Saved entries

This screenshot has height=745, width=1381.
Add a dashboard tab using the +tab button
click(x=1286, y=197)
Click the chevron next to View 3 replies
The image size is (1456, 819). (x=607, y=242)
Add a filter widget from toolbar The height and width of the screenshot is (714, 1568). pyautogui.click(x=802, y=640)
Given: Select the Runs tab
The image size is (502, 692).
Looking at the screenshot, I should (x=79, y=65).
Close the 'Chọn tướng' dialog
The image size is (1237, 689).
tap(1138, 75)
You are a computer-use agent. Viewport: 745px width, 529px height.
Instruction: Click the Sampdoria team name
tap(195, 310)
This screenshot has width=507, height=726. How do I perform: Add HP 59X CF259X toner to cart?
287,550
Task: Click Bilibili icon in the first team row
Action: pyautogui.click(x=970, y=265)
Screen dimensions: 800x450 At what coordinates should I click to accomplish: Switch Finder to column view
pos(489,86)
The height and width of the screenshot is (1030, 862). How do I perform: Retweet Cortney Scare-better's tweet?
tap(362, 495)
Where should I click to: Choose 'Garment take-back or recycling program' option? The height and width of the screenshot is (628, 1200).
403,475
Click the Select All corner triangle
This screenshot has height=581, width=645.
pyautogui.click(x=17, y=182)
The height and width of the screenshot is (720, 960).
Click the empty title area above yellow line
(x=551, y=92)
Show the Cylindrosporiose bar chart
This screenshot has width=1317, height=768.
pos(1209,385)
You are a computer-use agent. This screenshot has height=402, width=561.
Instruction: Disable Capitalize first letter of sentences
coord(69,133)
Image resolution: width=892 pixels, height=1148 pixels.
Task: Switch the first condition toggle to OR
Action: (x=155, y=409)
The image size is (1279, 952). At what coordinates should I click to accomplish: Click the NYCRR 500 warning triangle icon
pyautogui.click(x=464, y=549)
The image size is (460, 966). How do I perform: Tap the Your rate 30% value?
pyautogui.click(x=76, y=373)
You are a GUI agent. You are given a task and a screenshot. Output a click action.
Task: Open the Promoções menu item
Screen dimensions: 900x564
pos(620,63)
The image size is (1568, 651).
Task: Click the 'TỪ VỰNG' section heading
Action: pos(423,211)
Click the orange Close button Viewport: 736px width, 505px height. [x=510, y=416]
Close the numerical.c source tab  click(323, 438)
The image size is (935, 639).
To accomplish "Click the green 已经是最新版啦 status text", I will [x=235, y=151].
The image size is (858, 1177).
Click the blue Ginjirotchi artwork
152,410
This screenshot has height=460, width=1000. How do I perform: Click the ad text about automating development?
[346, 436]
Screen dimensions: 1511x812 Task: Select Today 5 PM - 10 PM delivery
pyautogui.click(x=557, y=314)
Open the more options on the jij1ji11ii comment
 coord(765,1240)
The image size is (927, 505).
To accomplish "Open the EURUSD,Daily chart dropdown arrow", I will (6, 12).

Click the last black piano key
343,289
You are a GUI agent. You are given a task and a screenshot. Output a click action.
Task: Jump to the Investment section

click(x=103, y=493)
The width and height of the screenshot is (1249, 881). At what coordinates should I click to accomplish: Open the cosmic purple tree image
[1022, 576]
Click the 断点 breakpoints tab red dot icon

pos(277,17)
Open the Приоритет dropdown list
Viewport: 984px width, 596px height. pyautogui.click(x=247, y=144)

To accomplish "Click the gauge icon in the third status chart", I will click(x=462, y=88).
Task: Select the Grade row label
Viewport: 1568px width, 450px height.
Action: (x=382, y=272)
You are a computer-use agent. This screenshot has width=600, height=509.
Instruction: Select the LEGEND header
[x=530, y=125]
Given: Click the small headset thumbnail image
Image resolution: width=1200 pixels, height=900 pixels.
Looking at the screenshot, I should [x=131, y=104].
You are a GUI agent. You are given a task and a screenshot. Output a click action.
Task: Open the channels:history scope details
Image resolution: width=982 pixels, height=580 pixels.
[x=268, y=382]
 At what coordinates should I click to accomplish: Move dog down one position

→ **WHAT TO DO**: Among the lines above, return those that hold the word "will".

→ **RESULT**:
To accomplish "Click the green 已经是最新版啦 status text", I will [x=235, y=151].
To accomplish "Open the EURUSD,Daily chart dropdown arrow", I will (6, 12).
To accomplish "Click the gauge icon in the third status chart", I will click(x=462, y=88).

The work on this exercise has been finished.